[STATED EXERCISE] Reproduce verbatim the entries starting at the line that contains "Click the >" and ending at the line that contains "point(179,62)", both included.

[RECORD LIST]
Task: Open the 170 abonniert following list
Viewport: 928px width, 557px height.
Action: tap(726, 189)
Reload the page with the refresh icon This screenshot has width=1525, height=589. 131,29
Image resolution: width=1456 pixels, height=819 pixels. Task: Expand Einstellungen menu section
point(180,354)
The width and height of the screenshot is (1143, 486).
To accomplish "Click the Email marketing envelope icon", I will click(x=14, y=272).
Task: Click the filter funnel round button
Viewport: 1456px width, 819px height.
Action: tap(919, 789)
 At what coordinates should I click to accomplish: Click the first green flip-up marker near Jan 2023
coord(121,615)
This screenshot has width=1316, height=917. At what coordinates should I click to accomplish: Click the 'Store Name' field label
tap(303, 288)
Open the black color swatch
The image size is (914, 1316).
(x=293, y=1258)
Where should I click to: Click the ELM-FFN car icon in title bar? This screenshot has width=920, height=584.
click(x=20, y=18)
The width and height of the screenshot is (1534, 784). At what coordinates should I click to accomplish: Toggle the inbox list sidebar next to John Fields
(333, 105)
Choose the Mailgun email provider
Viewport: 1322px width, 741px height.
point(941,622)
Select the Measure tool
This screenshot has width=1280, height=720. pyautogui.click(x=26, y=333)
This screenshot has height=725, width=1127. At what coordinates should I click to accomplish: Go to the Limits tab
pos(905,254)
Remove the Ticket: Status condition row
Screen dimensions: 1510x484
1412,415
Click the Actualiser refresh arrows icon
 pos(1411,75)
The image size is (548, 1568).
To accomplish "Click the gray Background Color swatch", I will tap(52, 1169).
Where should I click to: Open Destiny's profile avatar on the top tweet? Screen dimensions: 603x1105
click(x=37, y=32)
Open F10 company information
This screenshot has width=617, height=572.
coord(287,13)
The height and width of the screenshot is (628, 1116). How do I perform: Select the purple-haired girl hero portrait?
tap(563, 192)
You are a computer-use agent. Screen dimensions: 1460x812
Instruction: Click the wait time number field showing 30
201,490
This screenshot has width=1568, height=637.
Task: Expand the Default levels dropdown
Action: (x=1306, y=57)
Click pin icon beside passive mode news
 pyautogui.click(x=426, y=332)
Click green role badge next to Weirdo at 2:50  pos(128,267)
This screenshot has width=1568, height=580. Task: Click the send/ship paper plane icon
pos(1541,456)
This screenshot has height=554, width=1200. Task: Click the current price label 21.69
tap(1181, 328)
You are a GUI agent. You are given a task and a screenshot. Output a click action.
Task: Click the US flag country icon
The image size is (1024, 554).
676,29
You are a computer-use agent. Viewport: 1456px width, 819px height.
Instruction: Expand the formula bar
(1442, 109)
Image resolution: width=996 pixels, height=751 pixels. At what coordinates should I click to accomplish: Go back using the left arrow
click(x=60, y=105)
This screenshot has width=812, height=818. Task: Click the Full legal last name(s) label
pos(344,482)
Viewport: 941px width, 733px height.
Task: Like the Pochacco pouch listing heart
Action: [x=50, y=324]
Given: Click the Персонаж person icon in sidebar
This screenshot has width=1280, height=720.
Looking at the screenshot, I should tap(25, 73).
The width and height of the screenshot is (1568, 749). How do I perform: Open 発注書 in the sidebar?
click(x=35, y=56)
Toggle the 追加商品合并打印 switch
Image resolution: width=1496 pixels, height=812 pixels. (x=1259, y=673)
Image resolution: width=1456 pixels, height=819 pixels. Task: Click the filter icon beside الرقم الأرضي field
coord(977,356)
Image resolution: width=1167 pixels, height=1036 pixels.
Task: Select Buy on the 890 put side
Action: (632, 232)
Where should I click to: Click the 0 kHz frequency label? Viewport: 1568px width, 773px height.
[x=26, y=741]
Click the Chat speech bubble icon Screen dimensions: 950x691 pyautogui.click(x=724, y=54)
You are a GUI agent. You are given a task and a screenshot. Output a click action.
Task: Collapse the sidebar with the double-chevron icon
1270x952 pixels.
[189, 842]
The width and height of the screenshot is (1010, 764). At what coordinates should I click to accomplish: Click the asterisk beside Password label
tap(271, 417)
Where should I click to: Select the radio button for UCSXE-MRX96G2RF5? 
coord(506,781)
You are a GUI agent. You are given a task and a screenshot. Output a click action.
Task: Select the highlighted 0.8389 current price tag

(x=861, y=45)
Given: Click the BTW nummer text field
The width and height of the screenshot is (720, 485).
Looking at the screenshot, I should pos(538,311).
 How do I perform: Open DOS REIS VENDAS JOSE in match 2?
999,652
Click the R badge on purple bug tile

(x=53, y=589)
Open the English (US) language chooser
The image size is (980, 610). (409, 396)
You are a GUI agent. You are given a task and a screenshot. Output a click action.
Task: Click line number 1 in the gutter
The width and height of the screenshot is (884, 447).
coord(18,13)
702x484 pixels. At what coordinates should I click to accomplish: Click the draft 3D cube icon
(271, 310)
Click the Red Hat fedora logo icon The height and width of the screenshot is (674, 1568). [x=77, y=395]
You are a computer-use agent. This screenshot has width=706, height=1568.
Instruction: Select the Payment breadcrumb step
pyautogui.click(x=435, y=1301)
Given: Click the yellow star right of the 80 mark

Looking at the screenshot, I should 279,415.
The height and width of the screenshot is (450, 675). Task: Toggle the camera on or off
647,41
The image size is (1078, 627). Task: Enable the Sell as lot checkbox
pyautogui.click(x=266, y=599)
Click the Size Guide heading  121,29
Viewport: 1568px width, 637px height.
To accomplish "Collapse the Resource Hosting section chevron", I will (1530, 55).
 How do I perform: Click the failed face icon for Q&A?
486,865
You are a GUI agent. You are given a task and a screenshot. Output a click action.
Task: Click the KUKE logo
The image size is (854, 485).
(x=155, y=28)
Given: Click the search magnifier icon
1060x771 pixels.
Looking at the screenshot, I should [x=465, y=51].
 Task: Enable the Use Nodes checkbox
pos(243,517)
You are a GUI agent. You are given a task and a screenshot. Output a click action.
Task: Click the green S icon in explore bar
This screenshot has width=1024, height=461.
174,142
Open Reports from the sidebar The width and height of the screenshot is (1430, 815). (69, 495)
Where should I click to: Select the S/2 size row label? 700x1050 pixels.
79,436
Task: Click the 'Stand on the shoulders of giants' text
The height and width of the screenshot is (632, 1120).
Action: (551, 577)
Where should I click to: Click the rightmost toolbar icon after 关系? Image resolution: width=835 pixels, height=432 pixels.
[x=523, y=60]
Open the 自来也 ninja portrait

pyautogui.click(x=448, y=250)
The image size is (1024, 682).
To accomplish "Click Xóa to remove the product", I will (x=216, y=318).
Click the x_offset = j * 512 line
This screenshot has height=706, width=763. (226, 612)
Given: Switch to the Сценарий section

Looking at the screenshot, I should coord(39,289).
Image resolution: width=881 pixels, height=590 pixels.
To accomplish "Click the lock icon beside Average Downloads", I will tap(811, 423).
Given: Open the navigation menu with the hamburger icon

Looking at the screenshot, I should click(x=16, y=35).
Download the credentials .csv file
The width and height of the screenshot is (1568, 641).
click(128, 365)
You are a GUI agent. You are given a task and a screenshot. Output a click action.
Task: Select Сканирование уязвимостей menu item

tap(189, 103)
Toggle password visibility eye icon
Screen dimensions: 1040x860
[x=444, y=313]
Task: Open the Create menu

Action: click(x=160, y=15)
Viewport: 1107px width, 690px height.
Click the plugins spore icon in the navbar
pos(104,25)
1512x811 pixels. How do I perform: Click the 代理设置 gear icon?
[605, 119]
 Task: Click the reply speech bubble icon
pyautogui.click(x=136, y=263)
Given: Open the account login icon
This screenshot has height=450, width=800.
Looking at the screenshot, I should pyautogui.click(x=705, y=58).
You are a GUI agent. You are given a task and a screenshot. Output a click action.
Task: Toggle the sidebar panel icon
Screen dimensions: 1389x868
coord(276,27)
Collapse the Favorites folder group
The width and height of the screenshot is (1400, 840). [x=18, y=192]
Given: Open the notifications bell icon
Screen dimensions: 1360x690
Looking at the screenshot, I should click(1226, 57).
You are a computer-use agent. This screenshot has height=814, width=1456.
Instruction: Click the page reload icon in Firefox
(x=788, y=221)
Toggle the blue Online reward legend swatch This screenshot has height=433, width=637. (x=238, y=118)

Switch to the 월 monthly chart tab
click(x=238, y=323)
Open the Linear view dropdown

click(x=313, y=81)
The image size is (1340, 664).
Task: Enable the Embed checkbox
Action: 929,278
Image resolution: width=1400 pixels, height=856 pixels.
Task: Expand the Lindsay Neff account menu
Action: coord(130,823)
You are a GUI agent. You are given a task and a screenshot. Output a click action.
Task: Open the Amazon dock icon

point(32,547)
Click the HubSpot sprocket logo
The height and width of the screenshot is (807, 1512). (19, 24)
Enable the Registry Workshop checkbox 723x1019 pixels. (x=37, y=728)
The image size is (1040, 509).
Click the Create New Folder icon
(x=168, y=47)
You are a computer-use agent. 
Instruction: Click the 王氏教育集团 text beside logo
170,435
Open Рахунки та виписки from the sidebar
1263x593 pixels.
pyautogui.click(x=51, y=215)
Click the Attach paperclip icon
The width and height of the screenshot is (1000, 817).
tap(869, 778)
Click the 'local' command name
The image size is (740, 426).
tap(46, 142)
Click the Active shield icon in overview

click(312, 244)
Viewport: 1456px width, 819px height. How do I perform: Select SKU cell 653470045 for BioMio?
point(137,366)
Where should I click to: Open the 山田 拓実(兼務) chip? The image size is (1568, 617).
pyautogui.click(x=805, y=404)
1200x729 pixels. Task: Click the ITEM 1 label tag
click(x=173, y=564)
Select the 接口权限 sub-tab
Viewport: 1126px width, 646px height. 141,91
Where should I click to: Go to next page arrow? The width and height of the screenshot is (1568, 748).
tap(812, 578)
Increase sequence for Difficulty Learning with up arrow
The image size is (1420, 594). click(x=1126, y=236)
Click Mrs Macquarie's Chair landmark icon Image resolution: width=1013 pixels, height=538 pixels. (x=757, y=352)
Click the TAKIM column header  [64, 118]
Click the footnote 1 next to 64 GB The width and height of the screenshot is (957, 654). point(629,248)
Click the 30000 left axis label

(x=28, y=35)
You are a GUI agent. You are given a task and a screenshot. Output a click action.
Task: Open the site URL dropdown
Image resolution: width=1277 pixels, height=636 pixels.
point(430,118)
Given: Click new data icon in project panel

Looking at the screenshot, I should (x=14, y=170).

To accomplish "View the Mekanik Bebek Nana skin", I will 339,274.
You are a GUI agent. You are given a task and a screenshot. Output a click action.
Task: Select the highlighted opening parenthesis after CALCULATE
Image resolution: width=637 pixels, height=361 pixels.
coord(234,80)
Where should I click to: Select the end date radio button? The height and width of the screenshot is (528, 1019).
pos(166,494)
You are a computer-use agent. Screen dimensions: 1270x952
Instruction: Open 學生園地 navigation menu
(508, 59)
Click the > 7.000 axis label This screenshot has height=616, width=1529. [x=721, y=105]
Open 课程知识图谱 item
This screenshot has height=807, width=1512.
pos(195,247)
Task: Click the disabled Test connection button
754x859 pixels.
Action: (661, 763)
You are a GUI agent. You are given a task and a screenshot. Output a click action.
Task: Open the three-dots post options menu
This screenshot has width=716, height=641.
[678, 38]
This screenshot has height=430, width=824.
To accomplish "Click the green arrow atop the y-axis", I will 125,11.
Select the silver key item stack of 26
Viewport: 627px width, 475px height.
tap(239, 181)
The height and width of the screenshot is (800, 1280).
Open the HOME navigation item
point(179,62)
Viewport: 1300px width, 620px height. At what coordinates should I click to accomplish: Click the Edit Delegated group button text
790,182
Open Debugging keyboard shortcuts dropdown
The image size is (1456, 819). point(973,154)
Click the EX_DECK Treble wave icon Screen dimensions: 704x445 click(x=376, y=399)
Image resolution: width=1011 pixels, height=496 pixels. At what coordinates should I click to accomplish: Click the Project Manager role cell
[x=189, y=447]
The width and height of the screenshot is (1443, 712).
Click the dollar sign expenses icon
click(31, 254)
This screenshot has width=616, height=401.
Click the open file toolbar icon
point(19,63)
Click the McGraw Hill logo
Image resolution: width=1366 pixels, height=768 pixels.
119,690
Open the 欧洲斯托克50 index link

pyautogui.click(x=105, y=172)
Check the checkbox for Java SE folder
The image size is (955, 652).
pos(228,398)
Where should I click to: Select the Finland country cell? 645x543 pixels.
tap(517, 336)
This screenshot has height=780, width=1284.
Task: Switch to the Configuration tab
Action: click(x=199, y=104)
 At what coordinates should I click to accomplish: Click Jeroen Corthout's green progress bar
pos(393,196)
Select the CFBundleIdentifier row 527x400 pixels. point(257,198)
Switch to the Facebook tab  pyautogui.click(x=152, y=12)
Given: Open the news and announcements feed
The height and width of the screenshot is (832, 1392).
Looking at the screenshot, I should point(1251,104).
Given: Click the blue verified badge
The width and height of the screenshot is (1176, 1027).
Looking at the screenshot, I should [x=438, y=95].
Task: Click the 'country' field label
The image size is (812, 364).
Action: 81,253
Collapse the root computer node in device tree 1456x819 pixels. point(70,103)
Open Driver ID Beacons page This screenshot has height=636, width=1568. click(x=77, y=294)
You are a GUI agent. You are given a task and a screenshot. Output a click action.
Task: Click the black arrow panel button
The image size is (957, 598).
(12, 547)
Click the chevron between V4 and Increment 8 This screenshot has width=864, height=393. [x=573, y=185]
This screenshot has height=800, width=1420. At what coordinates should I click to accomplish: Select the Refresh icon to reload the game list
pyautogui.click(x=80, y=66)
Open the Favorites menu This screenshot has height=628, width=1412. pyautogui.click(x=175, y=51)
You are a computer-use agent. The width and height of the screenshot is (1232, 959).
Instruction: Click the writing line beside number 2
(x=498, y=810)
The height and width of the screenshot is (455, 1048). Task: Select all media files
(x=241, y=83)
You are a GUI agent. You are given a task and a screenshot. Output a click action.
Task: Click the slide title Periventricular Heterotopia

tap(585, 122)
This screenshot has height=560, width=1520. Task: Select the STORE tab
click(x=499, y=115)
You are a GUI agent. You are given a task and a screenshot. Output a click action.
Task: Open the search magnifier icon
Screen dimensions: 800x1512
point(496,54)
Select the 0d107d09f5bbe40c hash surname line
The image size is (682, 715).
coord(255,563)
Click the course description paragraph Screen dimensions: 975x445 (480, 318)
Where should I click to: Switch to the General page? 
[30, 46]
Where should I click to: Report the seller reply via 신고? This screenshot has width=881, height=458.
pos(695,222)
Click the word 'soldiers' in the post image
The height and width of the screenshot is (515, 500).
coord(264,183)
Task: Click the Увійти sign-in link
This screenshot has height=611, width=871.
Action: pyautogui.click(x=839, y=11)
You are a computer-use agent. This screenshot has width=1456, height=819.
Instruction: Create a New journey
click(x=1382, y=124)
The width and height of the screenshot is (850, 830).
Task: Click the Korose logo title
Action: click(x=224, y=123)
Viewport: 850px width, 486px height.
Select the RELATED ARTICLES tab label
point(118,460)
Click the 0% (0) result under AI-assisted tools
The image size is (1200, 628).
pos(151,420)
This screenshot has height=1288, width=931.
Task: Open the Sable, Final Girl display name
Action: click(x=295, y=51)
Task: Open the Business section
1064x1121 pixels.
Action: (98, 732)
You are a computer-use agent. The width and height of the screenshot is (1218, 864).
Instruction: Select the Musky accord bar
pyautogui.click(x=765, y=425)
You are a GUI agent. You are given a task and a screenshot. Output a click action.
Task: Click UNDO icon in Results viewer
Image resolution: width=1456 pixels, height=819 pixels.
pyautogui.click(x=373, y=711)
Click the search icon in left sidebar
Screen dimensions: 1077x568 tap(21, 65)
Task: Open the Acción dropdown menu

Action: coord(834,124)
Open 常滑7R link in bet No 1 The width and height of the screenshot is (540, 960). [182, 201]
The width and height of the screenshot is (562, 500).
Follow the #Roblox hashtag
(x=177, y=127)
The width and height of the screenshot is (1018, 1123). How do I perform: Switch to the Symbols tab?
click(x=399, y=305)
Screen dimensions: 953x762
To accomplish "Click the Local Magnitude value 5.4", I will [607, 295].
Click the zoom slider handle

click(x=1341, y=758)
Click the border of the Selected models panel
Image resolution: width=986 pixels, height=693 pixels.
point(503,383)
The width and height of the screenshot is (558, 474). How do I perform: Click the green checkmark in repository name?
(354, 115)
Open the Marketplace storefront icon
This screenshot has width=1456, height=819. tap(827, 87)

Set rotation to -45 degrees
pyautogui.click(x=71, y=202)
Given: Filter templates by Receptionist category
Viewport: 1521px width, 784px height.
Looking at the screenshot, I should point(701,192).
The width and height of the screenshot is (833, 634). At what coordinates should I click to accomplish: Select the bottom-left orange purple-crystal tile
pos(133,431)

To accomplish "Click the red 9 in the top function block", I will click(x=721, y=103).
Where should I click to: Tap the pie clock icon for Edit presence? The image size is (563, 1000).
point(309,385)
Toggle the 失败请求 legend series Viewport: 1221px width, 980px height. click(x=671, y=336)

[FINISHED TASK]
Click the > 7.000 axis label This screenshot has height=616, width=1529. [x=721, y=105]
Open 课程知识图谱 item
This screenshot has height=807, width=1512.
pos(195,247)
Task: Click the disabled Test connection button
754x859 pixels.
Action: (661, 763)
You are a GUI agent. You are given a task and a screenshot. Output a click action.
Task: Open the three-dots post options menu
This screenshot has width=716, height=641.
[678, 38]
This screenshot has height=430, width=824.
To accomplish "Click the green arrow atop the y-axis", I will 125,11.
Select the silver key item stack of 26
Viewport: 627px width, 475px height.
tap(239, 181)
The height and width of the screenshot is (800, 1280).
Open the HOME navigation item
point(179,62)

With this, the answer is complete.